Aquifer Test (pdf) || Groundwater Levels (NWISweb)


Ranges of transmissivity and specific yield of the basin fill were estimated by analyzing water-level changes in multiple observation wells that were caused by development of irrigated fields in Penoyer Valley, HA170, near Rachel, NV (Figure 1). Irrigated acreage totaled 900 acres during 1978 and increased to 2,300 acres during 1986-1989. Annual effective ground-water withdrawals were estimated between 2,600 and 11,800 acre-feet (ac-ft) during the 1978-1989 irrigation seasons. Hydraulic property estimates from the Penoyer aquifer test will constrain calibration of regional ground-water flow models.

Site and Geology

The aquifer test occurred near Rachel, NV in Penoyer Valley where an area of more than 100 mi2 was affected by pumpage for irrigation (Figure 1).
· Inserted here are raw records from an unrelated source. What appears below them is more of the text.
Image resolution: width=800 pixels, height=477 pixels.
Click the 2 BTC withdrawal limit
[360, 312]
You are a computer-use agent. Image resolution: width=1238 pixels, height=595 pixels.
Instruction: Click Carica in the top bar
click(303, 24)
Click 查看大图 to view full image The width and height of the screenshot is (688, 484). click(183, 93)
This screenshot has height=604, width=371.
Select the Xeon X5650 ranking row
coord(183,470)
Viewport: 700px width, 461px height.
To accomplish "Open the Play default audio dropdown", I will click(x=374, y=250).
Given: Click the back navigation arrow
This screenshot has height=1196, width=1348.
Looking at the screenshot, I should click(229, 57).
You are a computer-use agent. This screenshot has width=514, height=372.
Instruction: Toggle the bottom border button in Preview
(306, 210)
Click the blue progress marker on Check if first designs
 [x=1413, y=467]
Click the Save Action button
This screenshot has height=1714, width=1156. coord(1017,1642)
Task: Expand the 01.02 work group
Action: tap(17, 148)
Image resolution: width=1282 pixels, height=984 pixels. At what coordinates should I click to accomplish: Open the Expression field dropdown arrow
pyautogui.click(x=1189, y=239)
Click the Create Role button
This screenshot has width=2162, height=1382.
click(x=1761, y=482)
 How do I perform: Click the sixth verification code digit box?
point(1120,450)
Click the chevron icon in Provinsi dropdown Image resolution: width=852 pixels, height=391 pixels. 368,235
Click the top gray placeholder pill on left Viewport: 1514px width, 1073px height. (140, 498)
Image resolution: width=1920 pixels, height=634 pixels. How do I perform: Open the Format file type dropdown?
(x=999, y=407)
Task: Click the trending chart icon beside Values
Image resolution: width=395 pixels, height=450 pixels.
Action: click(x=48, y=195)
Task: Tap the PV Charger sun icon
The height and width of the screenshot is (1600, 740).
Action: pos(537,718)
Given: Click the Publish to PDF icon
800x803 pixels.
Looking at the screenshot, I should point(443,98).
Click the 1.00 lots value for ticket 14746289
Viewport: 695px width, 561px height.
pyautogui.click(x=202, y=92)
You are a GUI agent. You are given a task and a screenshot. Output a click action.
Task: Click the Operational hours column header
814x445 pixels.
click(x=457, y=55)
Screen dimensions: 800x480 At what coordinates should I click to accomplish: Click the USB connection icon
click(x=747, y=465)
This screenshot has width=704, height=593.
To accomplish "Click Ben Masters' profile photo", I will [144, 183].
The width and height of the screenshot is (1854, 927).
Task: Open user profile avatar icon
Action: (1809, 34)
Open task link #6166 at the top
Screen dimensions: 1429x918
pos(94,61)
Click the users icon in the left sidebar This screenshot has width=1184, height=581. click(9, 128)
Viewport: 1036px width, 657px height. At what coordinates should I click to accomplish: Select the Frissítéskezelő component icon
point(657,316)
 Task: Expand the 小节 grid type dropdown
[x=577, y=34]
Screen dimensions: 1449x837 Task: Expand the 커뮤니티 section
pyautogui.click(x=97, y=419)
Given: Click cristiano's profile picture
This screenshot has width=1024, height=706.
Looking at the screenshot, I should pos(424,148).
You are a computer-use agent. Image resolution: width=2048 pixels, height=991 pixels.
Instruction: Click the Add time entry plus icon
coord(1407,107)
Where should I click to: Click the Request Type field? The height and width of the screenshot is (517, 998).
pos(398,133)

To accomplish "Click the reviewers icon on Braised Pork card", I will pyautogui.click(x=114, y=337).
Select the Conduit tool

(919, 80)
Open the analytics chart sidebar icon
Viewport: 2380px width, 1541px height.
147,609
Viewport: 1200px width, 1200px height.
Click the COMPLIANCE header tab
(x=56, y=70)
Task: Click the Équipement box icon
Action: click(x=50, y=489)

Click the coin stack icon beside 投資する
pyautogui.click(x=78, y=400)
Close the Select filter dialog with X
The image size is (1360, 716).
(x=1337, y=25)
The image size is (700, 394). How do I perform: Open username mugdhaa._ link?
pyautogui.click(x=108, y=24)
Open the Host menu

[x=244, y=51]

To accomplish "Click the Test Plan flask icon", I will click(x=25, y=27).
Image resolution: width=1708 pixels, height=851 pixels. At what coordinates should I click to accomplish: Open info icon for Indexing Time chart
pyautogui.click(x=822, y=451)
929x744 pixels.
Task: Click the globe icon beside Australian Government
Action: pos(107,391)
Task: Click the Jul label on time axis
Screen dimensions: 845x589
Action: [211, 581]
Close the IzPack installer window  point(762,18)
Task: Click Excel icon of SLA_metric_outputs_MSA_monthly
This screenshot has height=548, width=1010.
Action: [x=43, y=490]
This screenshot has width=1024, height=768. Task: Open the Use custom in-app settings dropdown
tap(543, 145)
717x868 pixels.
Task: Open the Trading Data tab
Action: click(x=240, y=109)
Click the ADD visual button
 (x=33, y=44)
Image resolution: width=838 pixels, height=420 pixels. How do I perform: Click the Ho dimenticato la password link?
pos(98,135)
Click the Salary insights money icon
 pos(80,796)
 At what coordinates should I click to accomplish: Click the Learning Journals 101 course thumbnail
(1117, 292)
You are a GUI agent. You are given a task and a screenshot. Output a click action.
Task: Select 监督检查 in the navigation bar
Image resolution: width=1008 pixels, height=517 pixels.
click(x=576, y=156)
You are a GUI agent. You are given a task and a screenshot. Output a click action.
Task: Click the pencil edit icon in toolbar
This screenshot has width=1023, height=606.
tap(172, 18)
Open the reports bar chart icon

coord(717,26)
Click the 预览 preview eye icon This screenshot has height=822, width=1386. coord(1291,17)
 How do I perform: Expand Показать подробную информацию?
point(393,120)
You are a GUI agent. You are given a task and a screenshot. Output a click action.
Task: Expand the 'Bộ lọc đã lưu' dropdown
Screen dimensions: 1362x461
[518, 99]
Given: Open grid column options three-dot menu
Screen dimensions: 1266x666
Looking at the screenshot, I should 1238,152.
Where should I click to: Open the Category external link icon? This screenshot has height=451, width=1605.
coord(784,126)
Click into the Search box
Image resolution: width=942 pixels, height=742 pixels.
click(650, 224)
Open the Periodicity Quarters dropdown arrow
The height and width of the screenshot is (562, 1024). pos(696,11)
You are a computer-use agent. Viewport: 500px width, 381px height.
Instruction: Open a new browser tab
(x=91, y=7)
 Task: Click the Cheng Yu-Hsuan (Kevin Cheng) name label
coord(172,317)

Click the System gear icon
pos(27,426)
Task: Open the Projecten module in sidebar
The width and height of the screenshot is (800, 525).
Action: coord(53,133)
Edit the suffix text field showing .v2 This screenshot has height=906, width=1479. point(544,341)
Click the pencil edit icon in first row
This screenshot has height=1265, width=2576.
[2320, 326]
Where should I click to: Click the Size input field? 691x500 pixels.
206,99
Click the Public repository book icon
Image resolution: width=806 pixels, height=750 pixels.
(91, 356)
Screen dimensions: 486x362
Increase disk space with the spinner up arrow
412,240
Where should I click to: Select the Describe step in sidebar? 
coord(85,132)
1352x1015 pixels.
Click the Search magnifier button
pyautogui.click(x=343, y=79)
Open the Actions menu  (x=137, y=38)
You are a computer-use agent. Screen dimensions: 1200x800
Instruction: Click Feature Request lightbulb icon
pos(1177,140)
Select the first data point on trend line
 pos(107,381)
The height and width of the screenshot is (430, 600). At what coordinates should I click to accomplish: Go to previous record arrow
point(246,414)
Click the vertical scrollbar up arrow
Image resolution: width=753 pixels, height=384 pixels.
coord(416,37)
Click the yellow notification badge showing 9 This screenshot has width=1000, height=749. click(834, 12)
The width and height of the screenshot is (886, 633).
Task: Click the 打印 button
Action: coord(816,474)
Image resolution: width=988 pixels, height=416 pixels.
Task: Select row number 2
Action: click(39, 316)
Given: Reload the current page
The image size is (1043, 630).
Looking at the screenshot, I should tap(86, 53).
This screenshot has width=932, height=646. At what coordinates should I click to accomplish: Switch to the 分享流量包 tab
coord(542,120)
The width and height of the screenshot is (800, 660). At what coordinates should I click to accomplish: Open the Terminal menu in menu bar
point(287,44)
The basin fill was pumped largely between 100 and 300 ft below land surface where undifferentiated intervals of sand and gravel occurred. Insufficient information exists to differentiate the hydraulic properties of basin-fill which will be cited as homogeneous, coarse-grained fill (Appendix A).

The groundwater flow system was interpreted with a thickness of 1,000 ft even though the thickness of basin fill exceeds 10,000 ft (Belcher, 2004). The thickness of more permeable sediments is unknown, but a thickness must be assigned in the numerical flow model used to analyze the aquifer test. Hydraulic conductivity of the basin fill in Penoyer Valley was not estimated or reported because of the uncertainty in the thickness of the aquifer.

figure 1

Figure 1. Location of pumping and observation wells in Penoyer Valley near Rachel, Nevada (Universal Transverse Mercator projection, Zone 11).

Observation wells generally surrounded the pumping wells and irrigated areas (Table 1, Figure 1) and were completed between 30 and 540 ft below land surface. Observation well completions generally were shallower than the pumping well completions.

Period and Area of Analysis

Water level declines during the 1978-1989 irrigation seasons were analyzed because intensive irrigation began during 1978, crops had been inventoried, and sufficient water-levels were measured during this period. Irrigated acreage and groundwater withdrawals by well were estimated in Penoyer Valley during 1960-1998 (Moreo and others, 2003). Irrigated crops covered between 900 and 2,300 acres during the period of analysis. The irrigation water was entirely ground-water except for local precipitation because surface-water supplies are absent. Annual ground-water pumping for irrigation ranged between 2,600 and 11,800 ac-ft assuming application rates of 3 and 5 ft/yr (Figure 2). These application rates range from the minimum to most likely (Moreo and others, 2003).

figure 2

Figure 2. Annual pumpage from Penoyer Valley for application rates of 3 and 5 ft/yr.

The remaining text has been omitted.